Looking ahead, actions against individuals are likely to rise. The FCA itself states in its Annual Report that the impact of the Senior Managers and Certification Regime (SM&CR) will be "felt more widely" , now that it has been extended to almost all firms the FCA regulates. However data reportedly released in response to a FOIA request, so far at least, seems to indicate that the regime is not being been used as widely as first envisaged: from the introduction of SM&CR in March 2016 to September this year, the FCA opened 34 investigations, closed 11 without action and only successfully enforced a fine on one occasion.

In addition to its powers under SM&CR, the FCA may look to its other powers to bring rogue individuals to justice. The regulator recently brought criminal proceedings against an individual for the alleged destruction of documents which may have been relevant to an insider trading investigation it was conducting. This is the first time the FCA has used its powers under s.177(3) of the Financial Services and Markets Act 2002. Although the prosecution failed, the FCA emphasised its commitment to take action whenever evidence it needs is tampered with or destroyed, a message echoed in its September 2020 Market Watch newsletter. (See our previous article). We may therefore see more prosecutions against individuals for destruction of evidence and other offences being brought alongside investigations – or even where the underlying investigation is not pursued by the FCA.

And bearing in mind that the FCA has been clear in recent years that misconduct by an individual need not be financial misconduct for it to take action ("non-financial misconduct is misconduct, plain and simple" , as stressed by Christopher Woolard, the then Executive Director of Strategy and Competition at the FCA, in a speech in December 2018) it is likely that we will see more action in this space. Indeed, last month, the FCA announced that it is banning three individuals for working in the financial services sector for non-financial misconduct.

An era of increased self-supervision?

In the recent Julia Hoggett speech she warned of "a risk of less self-policing among front office staff" and went on to explain that in normal, pre-crisis, circumstances, where a front office employee observes, or overhears, something questionable involving a colleague nearby, the FCA would expect that the activity would be questioned, or reported to compliance, but with people working remotely, that type of first line control may be diminished, or absent.

What to produce
From the passage on FCA enforcement, list each figure that was reportedly released in response to a FOIA request, together with what it counts.

Provided information

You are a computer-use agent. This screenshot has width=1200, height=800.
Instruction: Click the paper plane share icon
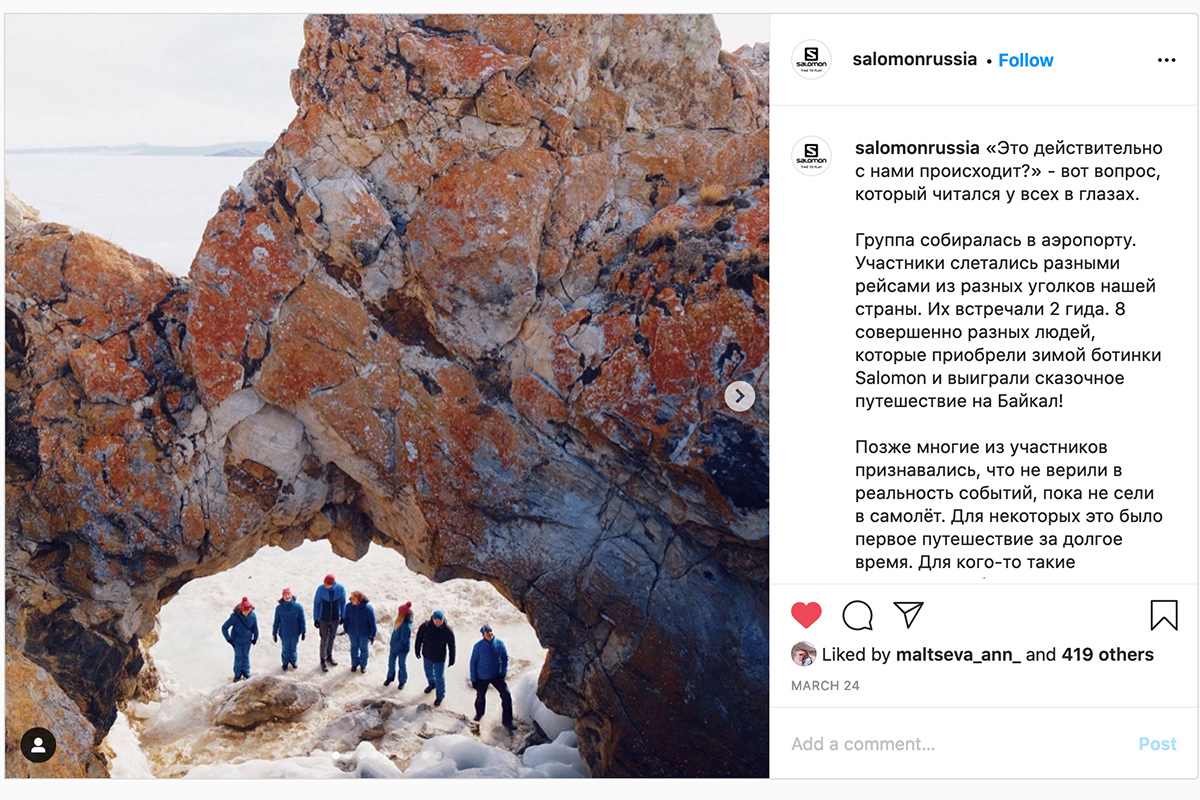point(908,614)
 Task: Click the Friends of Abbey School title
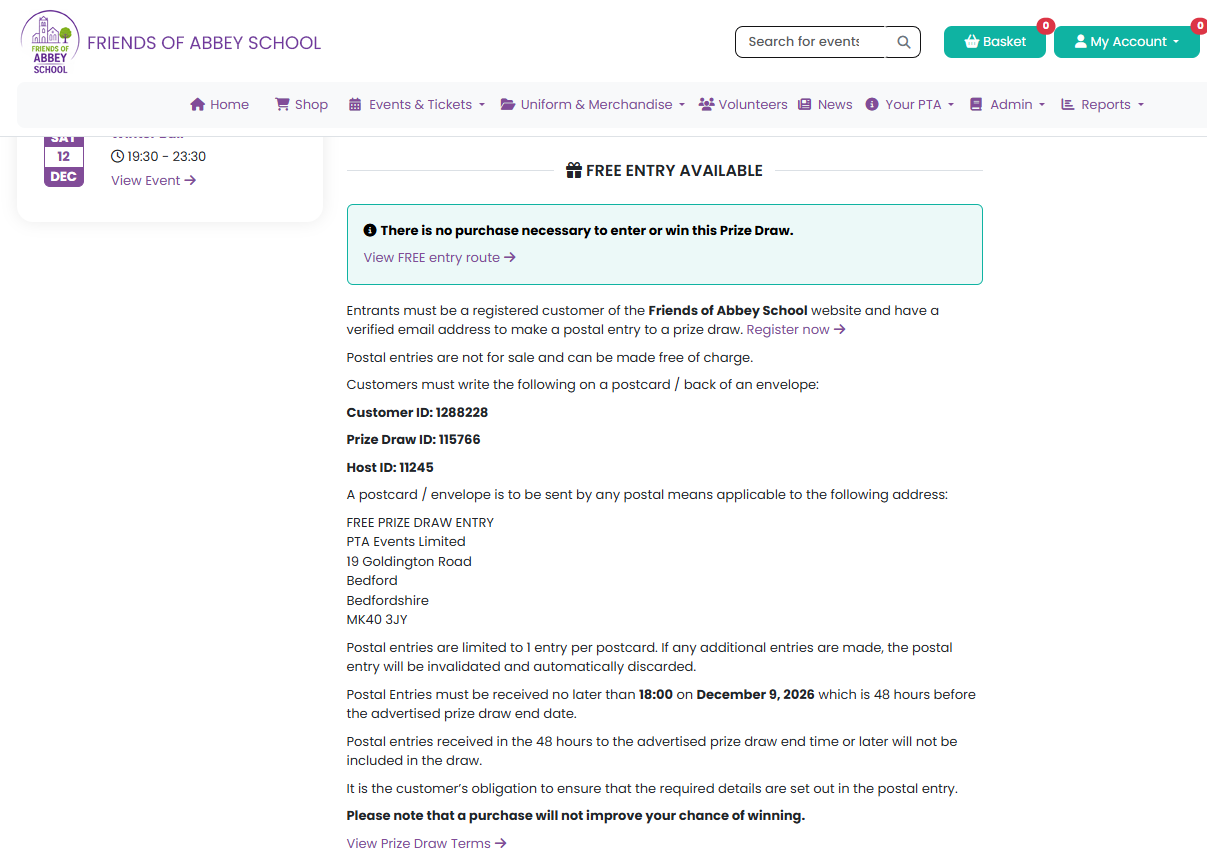coord(204,43)
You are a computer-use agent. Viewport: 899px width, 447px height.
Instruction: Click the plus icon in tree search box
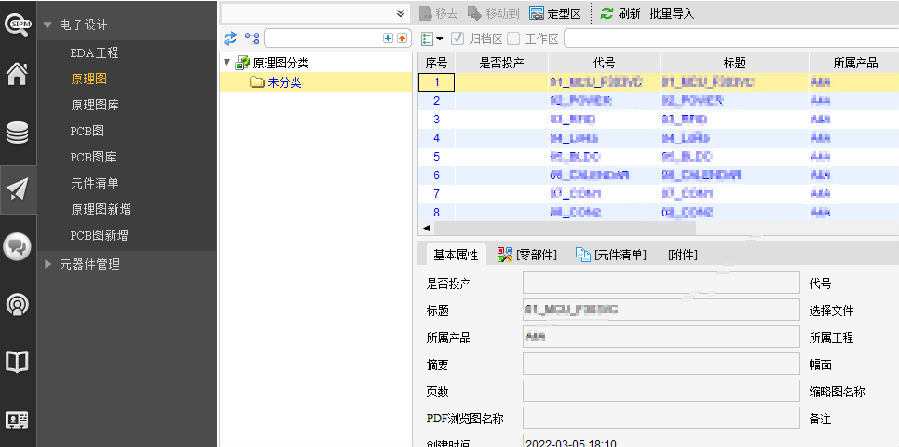point(388,38)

Result of the exercise
- 34: investigations the FCA opened from the introduction of SM&CR in March 2016 to September
- 11: investigations closed without action
- 1: occasion on which a fine was successfully enforced